◆ WORK TO COMPLETE
The expected output is an exact copy of each line from the line with "The width and" through the end of the data below, with no pictures in it.

Dataset items

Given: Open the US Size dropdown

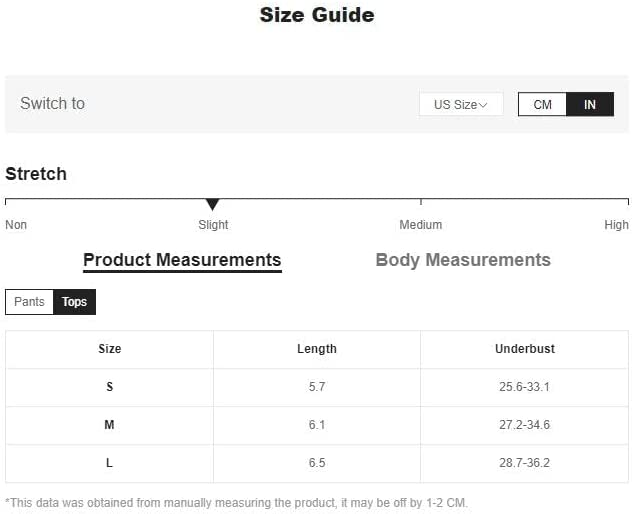Looking at the screenshot, I should (x=461, y=104).
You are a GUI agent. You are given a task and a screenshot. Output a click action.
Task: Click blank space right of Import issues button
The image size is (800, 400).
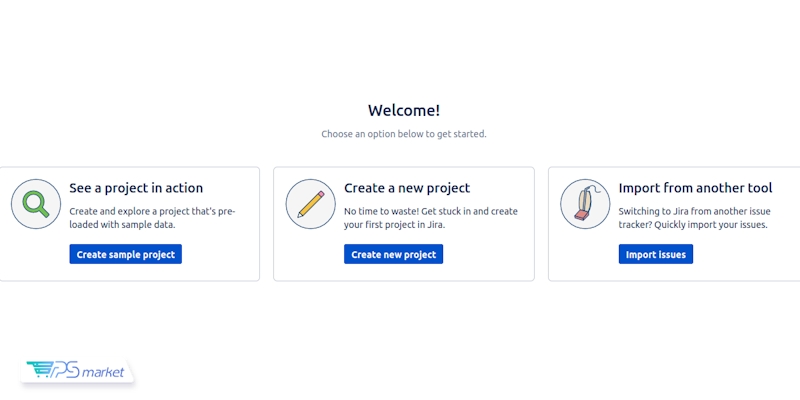[x=740, y=255]
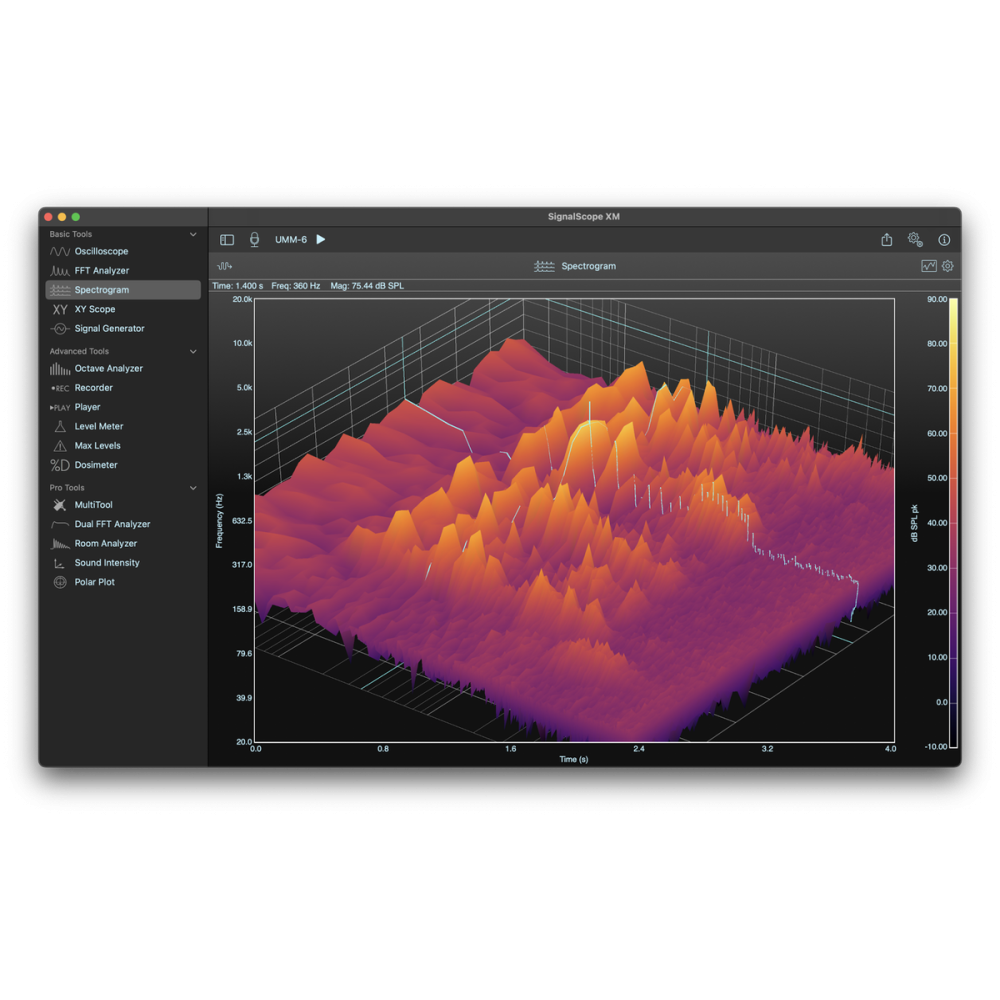Viewport: 1000px width, 1000px height.
Task: Select the Level Meter tool
Action: click(x=98, y=427)
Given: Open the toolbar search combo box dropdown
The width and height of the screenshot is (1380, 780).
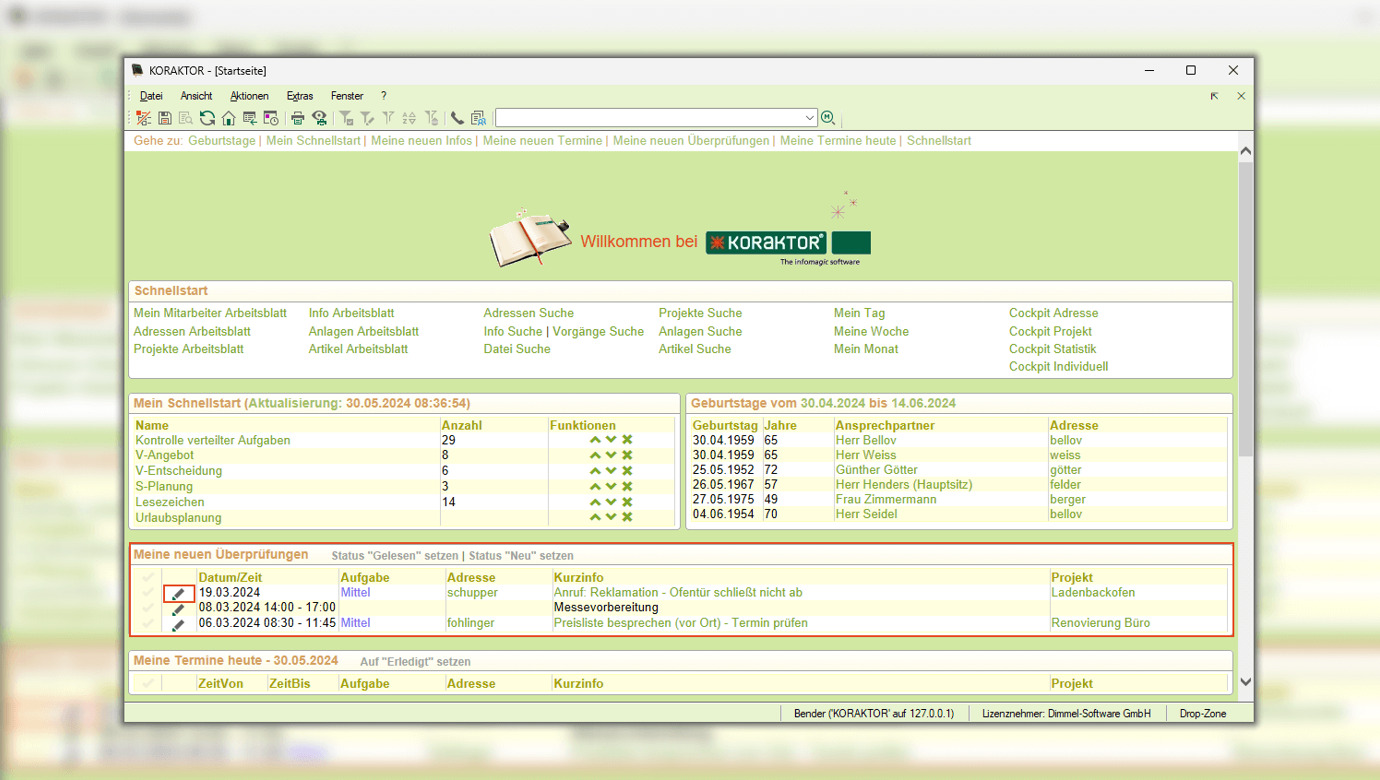Looking at the screenshot, I should [809, 118].
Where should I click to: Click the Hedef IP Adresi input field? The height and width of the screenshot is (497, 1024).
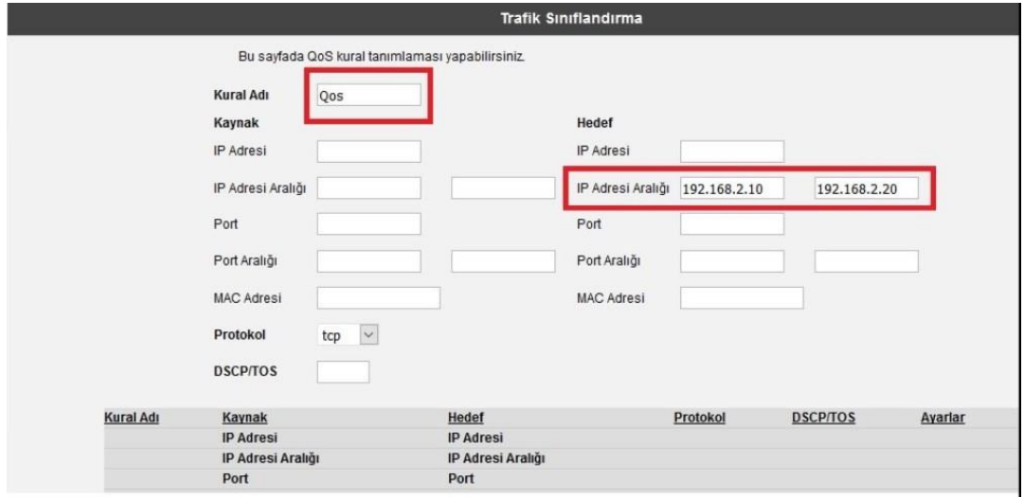click(x=732, y=152)
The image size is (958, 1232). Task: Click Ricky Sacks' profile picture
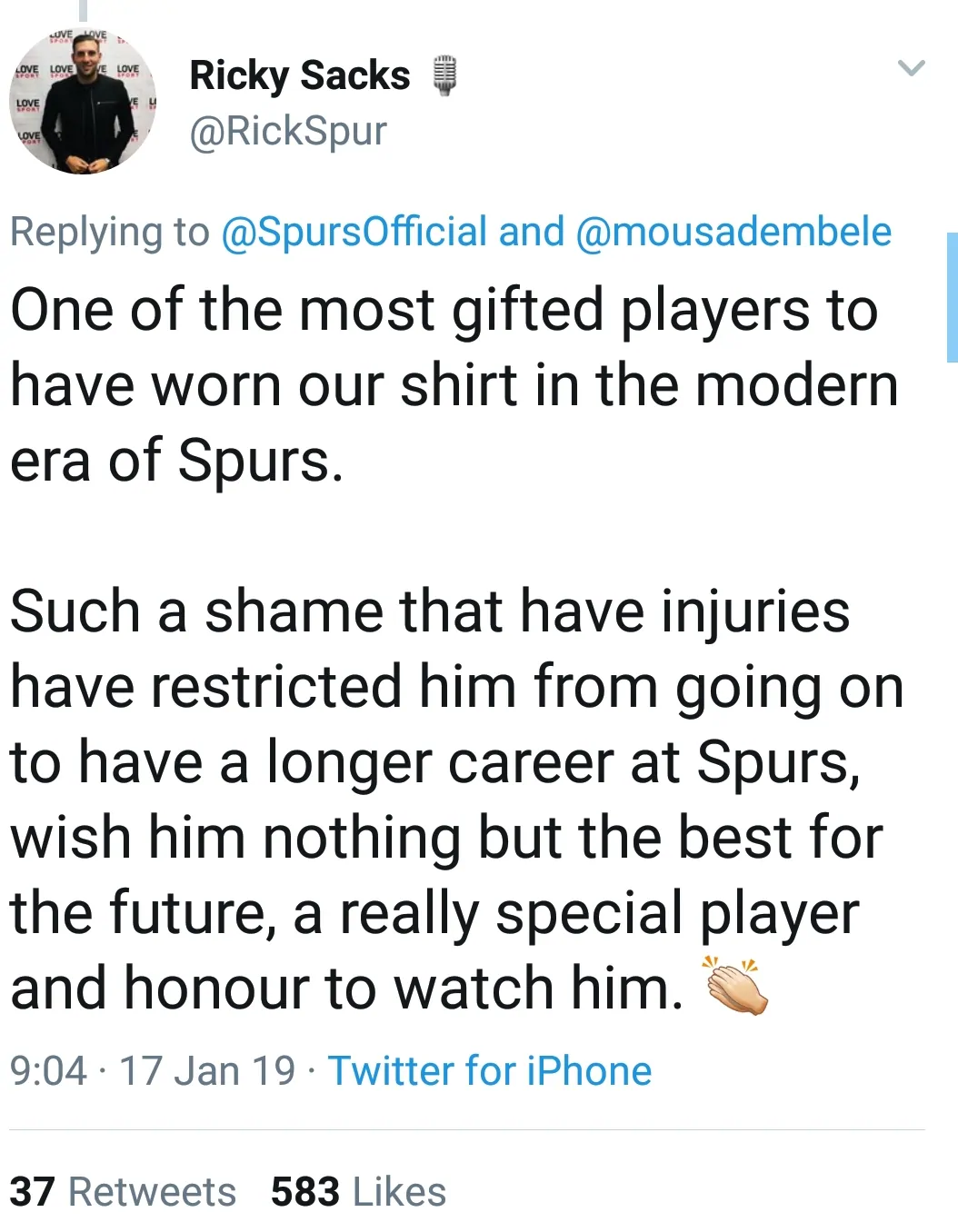(83, 100)
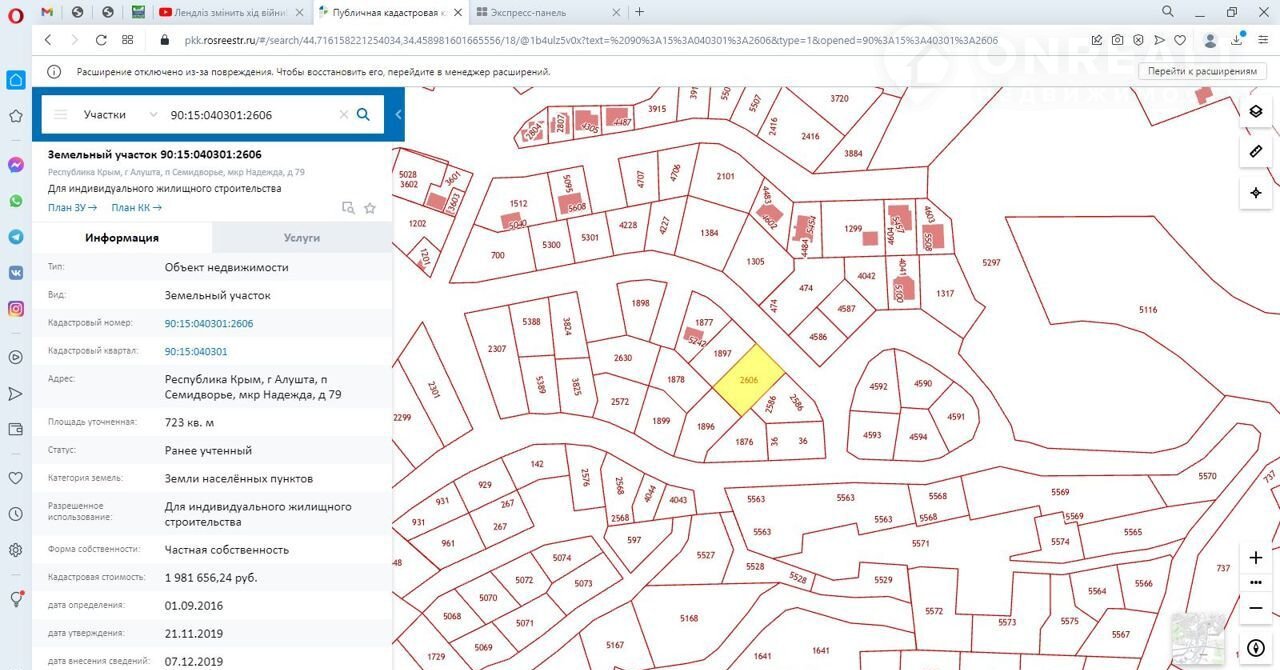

◆ WORKED SOLUTION
The width and height of the screenshot is (1380, 780).
Looking at the screenshot, I should [809, 118].
Where should I click to: Click the Hedef IP Adresi input field? The height and width of the screenshot is (497, 1024).
click(x=732, y=152)
The image size is (958, 1232). Task: Click Ricky Sacks' profile picture
(83, 100)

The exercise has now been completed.